Be sure to write down the PROJECT_SLUG string so you can refer to it later on. Additionally you'll want to get an API key (which you can do right here) and save it to LINEAR_API_KEY.

Let it rip!

In the spirit of Beyblade, it's time to let it rip. Have your coding agent clone this repo

pi "Clone git@github.com:hdresearch/symphony.git and follow the instructions, tell me when there's a *.vm.vers.sh URL I can access to view the Symphony dashboard"
# Or code, codex, gemini, etc

Or, you could clone it yourself.

git clone https://github.com/hdresearch/symphony.git
cd symphony

And then run a coding agent to follow the instructions in README.md.

pi "Follow the instructions, tell me when there's a *.vm.vers.sh URL I can access to view the Symphony dashboard"
# Or code, codex, gemini, etc

You may need to clarify to your coding agent where the API keys or Linear project slug are saved and prompt it away from rewriting the UI if you'd like to stick to OpenAI's original project.

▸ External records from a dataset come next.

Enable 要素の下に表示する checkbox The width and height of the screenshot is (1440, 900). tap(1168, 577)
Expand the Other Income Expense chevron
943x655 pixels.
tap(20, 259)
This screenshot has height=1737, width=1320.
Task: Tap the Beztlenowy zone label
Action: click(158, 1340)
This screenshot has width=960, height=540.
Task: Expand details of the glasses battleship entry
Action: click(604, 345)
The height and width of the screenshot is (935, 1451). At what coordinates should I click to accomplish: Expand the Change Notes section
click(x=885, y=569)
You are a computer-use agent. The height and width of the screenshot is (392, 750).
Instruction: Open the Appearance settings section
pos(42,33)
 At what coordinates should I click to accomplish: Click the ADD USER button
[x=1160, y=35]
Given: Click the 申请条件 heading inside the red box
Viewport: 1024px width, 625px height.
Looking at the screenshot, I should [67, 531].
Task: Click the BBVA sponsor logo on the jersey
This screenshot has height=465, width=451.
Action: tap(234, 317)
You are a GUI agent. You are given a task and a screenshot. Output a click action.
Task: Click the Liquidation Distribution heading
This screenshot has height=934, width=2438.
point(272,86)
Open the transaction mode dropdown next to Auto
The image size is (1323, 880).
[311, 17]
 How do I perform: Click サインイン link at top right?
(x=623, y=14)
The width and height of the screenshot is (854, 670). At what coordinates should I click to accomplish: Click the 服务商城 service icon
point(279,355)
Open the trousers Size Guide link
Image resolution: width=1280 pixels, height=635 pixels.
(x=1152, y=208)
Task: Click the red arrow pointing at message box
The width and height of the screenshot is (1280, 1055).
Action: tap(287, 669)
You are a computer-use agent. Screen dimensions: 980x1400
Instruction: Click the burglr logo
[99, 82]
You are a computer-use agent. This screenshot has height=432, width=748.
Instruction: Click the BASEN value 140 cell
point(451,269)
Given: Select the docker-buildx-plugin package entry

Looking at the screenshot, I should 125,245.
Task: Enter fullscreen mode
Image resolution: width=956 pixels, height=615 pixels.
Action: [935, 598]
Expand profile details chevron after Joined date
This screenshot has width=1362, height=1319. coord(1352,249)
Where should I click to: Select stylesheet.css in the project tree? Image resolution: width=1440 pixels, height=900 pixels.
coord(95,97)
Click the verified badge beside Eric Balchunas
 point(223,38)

At the end of it all, you'll receive a URL back from the coding agent which is a link to your Symphony dashboard.

Symphony on Vers
Symphony on Vers

At this point you can close your coding agent session and work from this point on with only a web browser!

Example usage

From the Linear board, create a task.

Creating Issue
Creating Issue

Then you'll see it for a bit depending on how long the task takes to resolve.

Task Picked Up
Task Picked Up

After a jiffy, you'll find the ticket automatically marked as "Done" with the result commented on the original ticket.